Victoriana Third Edition: Last Chance Review

I’m not going to hide that I have a dim view of games made using D&D Fifth Edition as their base system. D&D has always been a more specific game than Wizards of the Coast makes it out to be; even TSR made separate games instead of a unified ruleset. When I see a game made for 5e my first question is always if the designers had any thought to what rules would best suit the game they’re making rather than what rules more people are already playing.

If there’s a company that has a chance to make me eat my words, though, it’s Cubicle 7. My review of Doctors and Daleks detailed how impressed I was at what they did to make a good Doctor Who RPG out of 5e, including some massive changes to how the game works. Cubicle 7 is now campaigning another 5e game on Kickstarter, the fourth edition to their Steampunk game Victoriana. Victoriana has already seen some ruleset changes over the years; the game started out using Fuzion, a revision of the rules to Cyberpunk 2020 co-developed by R. Talsorian and Hero Games. By the third edition, though, Victoriana is built out using a d6 dice pool system and a wholly custom ruleset.

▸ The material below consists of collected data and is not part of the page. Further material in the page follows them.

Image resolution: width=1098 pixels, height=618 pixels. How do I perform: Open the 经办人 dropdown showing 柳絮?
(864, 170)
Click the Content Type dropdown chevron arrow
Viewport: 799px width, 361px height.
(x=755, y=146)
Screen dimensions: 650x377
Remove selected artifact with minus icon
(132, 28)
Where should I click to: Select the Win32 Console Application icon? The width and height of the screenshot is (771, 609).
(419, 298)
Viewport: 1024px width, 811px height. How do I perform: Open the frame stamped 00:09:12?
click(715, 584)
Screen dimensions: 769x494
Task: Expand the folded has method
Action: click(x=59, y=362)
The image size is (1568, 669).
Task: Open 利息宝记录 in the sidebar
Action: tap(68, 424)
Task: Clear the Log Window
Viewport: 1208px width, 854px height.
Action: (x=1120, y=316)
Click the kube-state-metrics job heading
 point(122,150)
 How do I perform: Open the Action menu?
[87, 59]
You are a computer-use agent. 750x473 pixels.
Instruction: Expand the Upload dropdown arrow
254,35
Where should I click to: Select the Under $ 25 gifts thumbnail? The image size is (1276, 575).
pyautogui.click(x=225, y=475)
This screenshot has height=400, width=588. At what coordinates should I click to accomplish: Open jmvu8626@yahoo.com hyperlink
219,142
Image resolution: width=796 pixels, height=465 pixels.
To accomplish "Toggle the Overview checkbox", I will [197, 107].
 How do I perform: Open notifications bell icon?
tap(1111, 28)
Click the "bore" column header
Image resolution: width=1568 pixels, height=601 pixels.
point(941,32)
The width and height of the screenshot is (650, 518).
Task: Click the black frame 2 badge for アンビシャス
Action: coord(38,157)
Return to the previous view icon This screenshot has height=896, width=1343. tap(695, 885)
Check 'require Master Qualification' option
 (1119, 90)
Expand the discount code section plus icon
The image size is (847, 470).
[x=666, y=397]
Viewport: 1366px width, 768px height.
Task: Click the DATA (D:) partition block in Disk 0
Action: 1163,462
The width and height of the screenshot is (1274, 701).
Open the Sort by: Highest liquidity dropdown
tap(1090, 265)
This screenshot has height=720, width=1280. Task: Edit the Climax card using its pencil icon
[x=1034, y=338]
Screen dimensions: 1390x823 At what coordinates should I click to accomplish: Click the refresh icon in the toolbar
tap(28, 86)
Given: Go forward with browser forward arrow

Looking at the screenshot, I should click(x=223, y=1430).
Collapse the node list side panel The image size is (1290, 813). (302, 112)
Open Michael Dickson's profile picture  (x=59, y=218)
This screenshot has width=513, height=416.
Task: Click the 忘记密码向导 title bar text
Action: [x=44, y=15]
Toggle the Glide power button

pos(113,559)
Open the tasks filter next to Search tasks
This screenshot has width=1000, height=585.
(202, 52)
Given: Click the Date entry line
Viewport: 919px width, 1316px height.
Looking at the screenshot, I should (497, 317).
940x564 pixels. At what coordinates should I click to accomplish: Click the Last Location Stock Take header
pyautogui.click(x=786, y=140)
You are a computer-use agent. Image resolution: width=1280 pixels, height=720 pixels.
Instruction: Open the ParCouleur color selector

My questions about 5e Victoriana run rampant. Beyond my ruleset partisanship, this version of the game has been limping along for years, first announced in 2021, re-announced in 2023 using a custom 5e modification that was being called C7d20, and finally making it to Kickstarter earlier this month with the C7d20 nomenclature absent, simply called “Victoriana for 5th Edition”. The campaign is ongoing, and though it’s met its funding goal it’s currently sitting below $75k, a tough number to swallow for a campaign that has stretch goals out to the $200k mark.

What is this new edition of Victoriana going to get us? To attempt to answer that question, I’m going to crack open my copy of Victoriana third edition. Released in 2013, the game has the polish of a title both released by a major design house as well as one from late in the ‘big book’ era of trad games. The question is, given the sort of game Victoriana is, will it work using 5e rules? And in the pantheon of Steampunk RPGs, is it one worth saving, 5e or not?

The Setting of Victoriana

The setting conceit of Victoriana is clear: This game takes place in an alternate history 1856. An interesting amount of worldbuilding ‘reverse engineering’ was done to make a world of magic and advanced technology end up enmeshed in social constructs as we’d recognize them from 19th century Europe. First, the ‘races’ of the game are intended to be human subspecies, and they’re simply woven into history as if they’ve always existed. It also brings up the admittedly torturous line the game tries to walk about the issues with race and gender in the 19th century; while I appreciate that the game is not written in a way to just pretend there weren’t any problems (see Deadlands and how slavery mysteriously just never happened), trying to add speciesism to racism and then stir it in with all the classism the game ‘does’ want to highlight is just a mess. It’s less problematic than some 19th century settings but more than others; I’d venture that someone who truly refuses to engage with the messiness of this stuff is better off just not playing any 19th century setting, let alone this one.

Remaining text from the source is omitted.